Os jogadores e a comissão técnica do Corinthians elegeram a solidariedade como símbolo da ótima campanha no Campeonato Brasileiro. O time está invicto e é o líder isolado com 20 pontos. A palavra de ordem do elenco corintiano é facilmente pronunciada quando os clubes brasileiros estão em boa fase, mas desaparece, com a mesma facilidade, nos períodos de crise. No Corinthians atual, porém, todos garantem que a propalada solidariedade é sincera, dentro e fora de campo.

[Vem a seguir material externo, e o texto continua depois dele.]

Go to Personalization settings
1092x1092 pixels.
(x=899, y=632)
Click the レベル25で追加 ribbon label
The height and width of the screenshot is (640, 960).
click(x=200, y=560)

‘‘Não está tendo nenhum tipo de vaidade no Corinthians: aqui, não tem titular, não tem reserva e por isso está tudo dando certo’’, afirmou o atacante Dinei, que tem ficado no banco de reservas. Dinei, aliás, desencantou e marcou o terceiro gol do Corinthians (o primeiro dele na volta ao clube) contra o América Mineiro, na rodada de anteontem.

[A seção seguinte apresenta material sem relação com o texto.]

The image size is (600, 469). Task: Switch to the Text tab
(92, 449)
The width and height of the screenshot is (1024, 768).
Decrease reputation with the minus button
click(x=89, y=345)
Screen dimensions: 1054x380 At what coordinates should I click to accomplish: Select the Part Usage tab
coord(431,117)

Até a estrela do time, o atacante Marcelinho Carioca, artilheiro do Brasileiro, com nove gols, embala no discurso corintiano. ‘‘Estou conseguindo ampliar a artilharia, mas fico contente em ver o time vencer e jogar um futebol solidário’’, afirmou. ‘‘Em Porto Alegre, após o empate com o Inter, recebemos um telefonema do Amaral’’, lembrou. ‘‘Contra o América Mineiro, todo mundo foi abraçar o Mirandinha, depois do passe para o gol do Edílson’’, acrescentou o jogador, que planeja entrar na carreira artística, como parte de um conjunto musical.
Para o técnico Wanderley Luxemburgo, o atacante Mirandinha é o melhor exemplo da solidariedade que atualmente reina no clube. Em má fase e sem marcar gols, o jogador tem procurado servir os companheiros com assistências precisas. Mirandinha chegou a iniciar uma greve de silêncio com os jornalistas, mas voltou atrás depois de conversar com Luxemburgo e Marcelinho. ‘‘O Miranda está sendo supersolidário, pusemos na cabeça dele a sua importância para o grupo’’, disse Marcelinho. ‘‘Fiquei satisfeito com a reação do elenco em relação ao caso do Mirandinha: todos cresceram emocionalmente, comentou Luxemburgo.

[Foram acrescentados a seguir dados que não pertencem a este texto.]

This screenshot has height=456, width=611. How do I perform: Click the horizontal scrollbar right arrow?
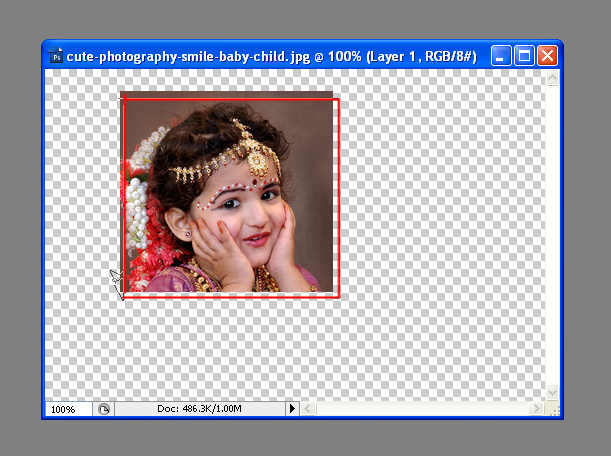537,409
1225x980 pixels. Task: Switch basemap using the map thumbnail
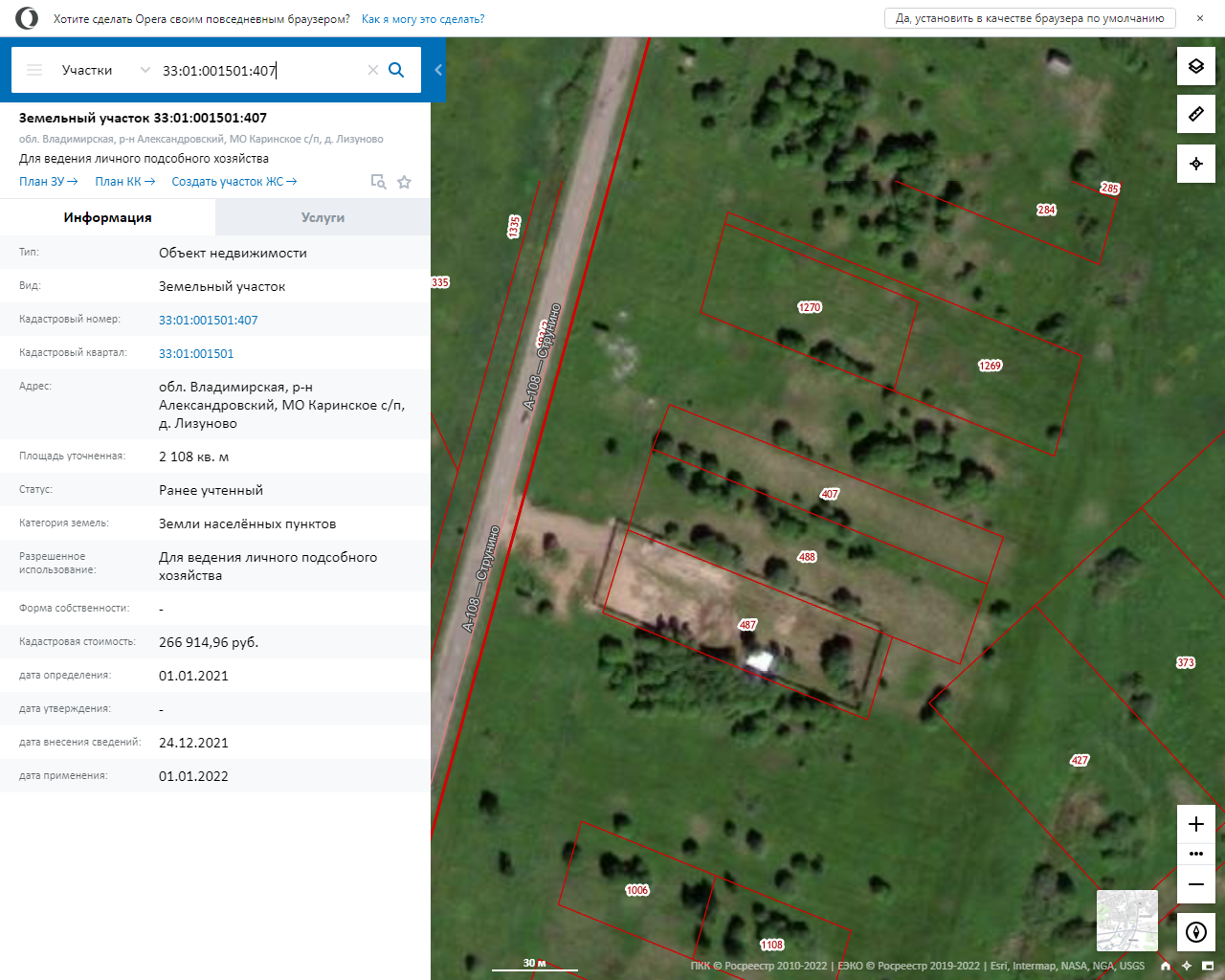point(1126,920)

O treinador acha fundamental que a solidariedade se perpetue dentro de campo. ‘‘Edílson e Marcelinho, que estão brilhando, não vão ter liberdade, pelo contrário, só marcação individual: as chances vão aparecer para os demais’’, acredita o técnico.
Segundo Luxemburgo, os adversários entram em campo motivados para derrotar o líder invicto, que é também o time do técnico da Seleção Brasileira.
Interrupção - A alegria no Corinthians só não é completa porque Luxemburgo não poderá repetir pela sétima vez consecutiva a mesma escalação, contra o Guarani, na rodada de sábado, no Pacaembu. Edílson recebeu o terceiro cartão amarelo e cumprirá suspensão automática. Dinei deve ganhar uma nova chance no ataque.
O clube ainda vive crise política, sem presidente, sem eleição e com um interventor. ‘‘Isso não nos afeta em nada: não somos políticos, somos profissionais de futebol’’, disse Luxemburgo, que isola o grupo dos problemas extracampo.